Rushdie’s book, in dream sequences, challenges and sometimes seems to mock some of the most sensitive tenets of Muslim religious beliefs.

Muslims across the world believe that the angel Gibreel – Gabriel in English – visited the Prophet Muhammad and recited God’s words to him over a 22-year period. These words were then repeated by Muhammad to his followers, eventually written down and became the verses and chapters of the Quran.

In ‘The Satanic Verses’, one of the main characters — Gibreel Farishta — has a series of dreams in which he becomes his namesake, the angel Gibreel, the Independent explained. Gibreel, in these dreams, meets another central character in ways that seem similar to Islam’s traditional account of how the angel met Prophet Muhammad.

To make matters worse, the author chose a provocative name for Prophet Muhammad, with the novel’s version calling him Mahound – a moniker sometimes used during the Middle Ages by Christians who considered him a “devil".

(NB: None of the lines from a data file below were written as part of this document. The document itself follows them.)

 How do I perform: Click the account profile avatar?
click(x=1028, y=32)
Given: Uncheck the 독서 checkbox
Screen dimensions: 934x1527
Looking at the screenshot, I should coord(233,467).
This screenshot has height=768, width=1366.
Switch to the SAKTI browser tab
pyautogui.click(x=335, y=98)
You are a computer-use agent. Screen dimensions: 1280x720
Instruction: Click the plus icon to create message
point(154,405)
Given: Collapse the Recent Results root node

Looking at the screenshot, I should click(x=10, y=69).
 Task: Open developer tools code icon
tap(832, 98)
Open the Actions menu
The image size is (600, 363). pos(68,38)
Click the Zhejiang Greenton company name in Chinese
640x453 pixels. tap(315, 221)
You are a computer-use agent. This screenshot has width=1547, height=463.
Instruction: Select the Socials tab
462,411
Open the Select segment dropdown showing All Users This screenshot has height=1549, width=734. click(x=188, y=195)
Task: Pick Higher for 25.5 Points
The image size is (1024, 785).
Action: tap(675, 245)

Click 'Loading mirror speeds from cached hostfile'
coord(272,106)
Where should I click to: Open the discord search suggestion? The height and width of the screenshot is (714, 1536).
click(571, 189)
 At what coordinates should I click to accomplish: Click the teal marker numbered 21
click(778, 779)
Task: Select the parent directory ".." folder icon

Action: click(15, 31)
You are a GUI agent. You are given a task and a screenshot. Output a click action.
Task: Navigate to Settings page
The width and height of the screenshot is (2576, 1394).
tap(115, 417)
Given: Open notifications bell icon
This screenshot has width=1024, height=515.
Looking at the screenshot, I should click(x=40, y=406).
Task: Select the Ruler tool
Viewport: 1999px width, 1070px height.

Also, Rushdie’s Mahound puts his own words into the angel Gibreel’s mouth and delivers edicts to his followers that “conveniently bolster his self-serving purposes", Independent reported.

This angered the community which considered that the author, through his fictional retelling of the birth of Islam’s key events, implied that Prophet Muhammad is himself the source of revealed truths and not God. The apparent “distortion" of the Quran also angered Muslims.

While Rushdie, and many scholars supporting him, have argued that religious texts should be open to challenge, those who consider the Quran the literal word of God seem to be in no mood to forgive the author — proof being Friday’s knife attack which has left Rushdie on the ventilator.

In October 1988, then Indian Prime Minister Rajiv Gandhi banned the import of the book. Soon, 20 countries went on to outlaw it.

The author tried to explain himself in 1990 in an essay titled “In Good Faith" but many Muslims were not placated.

Many Muslims were furious when Rushdie was knighted by Queen Elizabeth II in 2007 for his services to literature. Iran accused Britain of “Islamophobia," saying its fatwa still stood, and there were widespread Muslim protests, notably in Pakistan.